#### Task statement
Copy each line of the entries below that contains the string "Filter".

----------

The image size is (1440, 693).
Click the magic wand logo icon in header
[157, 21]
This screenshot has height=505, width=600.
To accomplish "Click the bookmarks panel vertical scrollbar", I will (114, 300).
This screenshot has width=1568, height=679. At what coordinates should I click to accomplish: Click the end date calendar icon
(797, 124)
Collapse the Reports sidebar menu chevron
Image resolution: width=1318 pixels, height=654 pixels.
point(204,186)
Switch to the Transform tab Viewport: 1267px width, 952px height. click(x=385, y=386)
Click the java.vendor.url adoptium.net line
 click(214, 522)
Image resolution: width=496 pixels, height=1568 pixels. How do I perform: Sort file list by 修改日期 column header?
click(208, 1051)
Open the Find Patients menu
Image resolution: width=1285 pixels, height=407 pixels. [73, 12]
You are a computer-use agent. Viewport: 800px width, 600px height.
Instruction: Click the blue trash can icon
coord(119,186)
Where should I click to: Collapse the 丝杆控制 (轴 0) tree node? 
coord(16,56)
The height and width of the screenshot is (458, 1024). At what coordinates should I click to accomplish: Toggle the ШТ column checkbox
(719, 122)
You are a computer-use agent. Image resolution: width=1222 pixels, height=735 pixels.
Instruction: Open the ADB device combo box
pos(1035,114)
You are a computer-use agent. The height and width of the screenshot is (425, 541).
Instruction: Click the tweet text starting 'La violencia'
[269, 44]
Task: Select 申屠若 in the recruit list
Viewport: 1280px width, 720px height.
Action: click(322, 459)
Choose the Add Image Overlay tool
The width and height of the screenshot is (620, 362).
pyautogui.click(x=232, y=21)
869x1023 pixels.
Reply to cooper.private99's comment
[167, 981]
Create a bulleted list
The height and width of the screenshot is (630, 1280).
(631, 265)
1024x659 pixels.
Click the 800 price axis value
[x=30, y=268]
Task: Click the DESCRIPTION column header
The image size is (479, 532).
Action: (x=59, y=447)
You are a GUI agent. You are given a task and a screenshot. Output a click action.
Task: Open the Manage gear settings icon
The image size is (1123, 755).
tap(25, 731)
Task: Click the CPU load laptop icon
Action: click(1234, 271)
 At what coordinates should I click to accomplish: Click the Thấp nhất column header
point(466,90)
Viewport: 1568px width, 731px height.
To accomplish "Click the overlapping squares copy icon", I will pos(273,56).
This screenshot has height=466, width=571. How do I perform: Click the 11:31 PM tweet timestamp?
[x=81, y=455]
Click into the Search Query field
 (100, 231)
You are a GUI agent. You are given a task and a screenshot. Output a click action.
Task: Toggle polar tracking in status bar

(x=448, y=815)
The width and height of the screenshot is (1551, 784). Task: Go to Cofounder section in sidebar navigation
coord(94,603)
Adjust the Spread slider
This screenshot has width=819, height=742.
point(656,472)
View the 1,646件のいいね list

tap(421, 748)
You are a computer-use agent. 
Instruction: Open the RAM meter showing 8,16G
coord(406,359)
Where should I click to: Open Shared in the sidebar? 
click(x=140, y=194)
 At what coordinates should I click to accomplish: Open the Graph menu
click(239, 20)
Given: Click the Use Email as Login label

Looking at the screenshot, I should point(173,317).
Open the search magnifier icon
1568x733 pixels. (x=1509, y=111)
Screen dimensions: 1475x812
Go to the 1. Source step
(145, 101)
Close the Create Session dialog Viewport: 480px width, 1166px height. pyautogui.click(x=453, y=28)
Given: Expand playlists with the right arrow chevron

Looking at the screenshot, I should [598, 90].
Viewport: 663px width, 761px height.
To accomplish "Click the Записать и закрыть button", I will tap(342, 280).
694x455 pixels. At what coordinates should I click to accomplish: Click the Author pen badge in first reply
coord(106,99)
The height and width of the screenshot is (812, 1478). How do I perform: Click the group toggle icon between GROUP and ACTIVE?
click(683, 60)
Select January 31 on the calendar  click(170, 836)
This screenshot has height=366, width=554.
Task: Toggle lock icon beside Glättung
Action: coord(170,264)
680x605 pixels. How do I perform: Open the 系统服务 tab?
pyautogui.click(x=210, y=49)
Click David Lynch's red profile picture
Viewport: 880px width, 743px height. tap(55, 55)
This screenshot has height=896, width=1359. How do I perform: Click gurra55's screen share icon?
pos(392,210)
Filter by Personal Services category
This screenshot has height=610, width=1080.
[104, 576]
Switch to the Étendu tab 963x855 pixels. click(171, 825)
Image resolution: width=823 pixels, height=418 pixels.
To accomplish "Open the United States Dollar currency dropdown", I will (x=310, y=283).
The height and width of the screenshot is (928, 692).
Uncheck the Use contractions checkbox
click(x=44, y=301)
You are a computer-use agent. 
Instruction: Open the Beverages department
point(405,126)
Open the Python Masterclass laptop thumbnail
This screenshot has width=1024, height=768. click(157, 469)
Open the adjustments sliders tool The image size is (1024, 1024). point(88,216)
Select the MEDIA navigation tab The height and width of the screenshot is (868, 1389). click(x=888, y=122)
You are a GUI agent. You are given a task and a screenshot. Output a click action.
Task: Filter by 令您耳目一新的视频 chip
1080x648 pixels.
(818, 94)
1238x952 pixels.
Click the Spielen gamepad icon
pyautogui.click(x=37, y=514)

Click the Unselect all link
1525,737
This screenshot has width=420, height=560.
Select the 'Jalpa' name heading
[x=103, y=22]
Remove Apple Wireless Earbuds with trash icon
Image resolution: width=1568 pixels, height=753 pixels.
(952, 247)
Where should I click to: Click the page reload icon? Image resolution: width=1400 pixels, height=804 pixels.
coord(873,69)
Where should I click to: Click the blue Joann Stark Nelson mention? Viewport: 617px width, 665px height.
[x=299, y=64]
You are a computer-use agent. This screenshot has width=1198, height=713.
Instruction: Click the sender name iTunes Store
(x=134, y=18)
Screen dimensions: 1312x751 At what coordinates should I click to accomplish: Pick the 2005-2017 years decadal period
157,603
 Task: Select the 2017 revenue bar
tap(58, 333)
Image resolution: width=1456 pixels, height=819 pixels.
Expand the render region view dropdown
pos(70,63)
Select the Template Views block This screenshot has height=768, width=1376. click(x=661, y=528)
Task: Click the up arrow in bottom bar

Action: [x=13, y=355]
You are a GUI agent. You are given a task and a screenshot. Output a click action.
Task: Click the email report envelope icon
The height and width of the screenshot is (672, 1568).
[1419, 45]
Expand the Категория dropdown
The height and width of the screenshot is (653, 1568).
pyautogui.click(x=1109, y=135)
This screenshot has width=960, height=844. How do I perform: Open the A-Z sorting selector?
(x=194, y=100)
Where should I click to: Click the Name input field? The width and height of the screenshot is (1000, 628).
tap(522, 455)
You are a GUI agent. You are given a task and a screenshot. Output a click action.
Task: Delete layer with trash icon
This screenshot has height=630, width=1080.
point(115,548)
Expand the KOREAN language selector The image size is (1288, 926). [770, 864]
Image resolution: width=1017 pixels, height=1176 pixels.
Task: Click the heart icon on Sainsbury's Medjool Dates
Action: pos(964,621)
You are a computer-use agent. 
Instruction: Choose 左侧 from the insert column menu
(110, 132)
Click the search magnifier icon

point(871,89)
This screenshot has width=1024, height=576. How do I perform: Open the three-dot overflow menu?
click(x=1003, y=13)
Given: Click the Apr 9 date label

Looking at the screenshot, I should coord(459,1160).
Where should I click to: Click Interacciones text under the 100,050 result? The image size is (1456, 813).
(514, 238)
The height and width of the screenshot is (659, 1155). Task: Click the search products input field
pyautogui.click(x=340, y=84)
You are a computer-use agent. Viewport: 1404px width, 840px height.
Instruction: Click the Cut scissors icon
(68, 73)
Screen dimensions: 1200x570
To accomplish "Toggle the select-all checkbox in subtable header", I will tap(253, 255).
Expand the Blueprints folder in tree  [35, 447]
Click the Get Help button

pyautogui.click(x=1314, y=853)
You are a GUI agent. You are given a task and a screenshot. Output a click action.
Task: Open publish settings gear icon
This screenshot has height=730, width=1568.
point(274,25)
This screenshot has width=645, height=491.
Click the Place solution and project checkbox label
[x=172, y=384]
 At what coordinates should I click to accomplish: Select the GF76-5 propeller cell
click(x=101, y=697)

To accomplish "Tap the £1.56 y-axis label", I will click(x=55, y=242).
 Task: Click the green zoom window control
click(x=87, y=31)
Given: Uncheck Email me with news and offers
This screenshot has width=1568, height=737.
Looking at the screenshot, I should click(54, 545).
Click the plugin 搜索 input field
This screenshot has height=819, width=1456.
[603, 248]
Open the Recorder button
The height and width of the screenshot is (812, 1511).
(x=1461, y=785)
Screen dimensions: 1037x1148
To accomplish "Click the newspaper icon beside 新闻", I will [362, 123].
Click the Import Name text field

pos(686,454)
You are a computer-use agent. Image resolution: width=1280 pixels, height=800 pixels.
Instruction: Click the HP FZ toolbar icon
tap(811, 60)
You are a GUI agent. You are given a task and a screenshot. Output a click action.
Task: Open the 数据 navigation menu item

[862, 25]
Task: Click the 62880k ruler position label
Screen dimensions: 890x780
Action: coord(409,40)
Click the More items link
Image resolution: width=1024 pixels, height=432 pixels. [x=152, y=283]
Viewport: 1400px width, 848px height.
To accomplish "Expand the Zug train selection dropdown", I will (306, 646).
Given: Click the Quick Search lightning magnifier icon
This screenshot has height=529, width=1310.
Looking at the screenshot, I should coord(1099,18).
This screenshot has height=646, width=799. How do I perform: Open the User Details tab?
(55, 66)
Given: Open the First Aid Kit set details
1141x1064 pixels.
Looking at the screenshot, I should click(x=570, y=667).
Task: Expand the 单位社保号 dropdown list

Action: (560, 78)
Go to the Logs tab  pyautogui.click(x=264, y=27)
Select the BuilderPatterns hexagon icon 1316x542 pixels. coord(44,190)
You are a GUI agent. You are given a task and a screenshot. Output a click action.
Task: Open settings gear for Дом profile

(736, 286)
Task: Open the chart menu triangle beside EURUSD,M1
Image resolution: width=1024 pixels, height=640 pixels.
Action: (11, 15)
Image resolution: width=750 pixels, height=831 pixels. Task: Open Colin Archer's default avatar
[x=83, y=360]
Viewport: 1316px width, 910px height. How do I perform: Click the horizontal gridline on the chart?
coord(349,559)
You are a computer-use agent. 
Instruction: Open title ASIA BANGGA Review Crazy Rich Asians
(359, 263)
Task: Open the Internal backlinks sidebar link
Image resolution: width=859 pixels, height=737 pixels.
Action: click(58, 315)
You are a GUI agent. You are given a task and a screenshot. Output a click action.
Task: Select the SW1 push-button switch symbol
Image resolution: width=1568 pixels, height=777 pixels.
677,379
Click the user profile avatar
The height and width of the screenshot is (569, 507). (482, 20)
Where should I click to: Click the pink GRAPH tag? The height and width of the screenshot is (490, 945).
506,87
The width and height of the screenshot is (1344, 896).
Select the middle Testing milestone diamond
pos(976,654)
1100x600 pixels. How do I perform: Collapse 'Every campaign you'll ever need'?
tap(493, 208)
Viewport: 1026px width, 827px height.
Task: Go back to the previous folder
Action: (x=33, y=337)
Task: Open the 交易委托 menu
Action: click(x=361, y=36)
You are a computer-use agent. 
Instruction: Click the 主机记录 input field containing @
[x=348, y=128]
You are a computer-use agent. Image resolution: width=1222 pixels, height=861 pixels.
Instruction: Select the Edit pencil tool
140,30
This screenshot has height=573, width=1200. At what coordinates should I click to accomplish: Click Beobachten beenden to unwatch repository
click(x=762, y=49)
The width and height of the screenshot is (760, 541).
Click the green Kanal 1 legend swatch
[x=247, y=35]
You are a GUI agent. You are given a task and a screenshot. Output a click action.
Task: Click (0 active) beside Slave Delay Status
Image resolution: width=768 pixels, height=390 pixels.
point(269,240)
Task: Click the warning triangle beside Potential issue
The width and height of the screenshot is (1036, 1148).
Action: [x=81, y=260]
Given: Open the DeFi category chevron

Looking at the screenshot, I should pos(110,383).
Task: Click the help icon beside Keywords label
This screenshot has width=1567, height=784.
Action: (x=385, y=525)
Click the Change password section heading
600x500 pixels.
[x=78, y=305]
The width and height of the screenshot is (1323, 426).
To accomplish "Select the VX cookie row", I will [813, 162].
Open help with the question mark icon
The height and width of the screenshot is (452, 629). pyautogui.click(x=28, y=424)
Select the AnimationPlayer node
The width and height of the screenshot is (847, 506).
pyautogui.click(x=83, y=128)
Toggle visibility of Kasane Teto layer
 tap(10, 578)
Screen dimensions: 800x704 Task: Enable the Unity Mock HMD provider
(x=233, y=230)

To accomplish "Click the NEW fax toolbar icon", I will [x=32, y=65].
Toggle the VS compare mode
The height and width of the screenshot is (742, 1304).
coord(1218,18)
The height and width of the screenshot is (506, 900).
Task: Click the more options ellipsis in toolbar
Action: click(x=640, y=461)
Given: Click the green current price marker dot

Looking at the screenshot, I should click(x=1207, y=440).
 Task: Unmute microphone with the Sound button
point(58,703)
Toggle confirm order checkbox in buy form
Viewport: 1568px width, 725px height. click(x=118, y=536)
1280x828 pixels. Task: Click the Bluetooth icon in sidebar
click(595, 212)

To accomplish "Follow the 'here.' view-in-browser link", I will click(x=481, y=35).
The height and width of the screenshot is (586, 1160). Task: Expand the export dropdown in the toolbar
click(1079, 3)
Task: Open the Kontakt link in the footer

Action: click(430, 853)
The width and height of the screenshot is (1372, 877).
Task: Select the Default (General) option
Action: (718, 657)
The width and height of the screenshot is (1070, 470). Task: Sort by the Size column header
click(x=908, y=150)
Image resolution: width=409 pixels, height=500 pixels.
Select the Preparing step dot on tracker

----------

#### Answer to this exercise
Filter by Personal Services category
Task: Filter by 令您耳目一新的视频 chip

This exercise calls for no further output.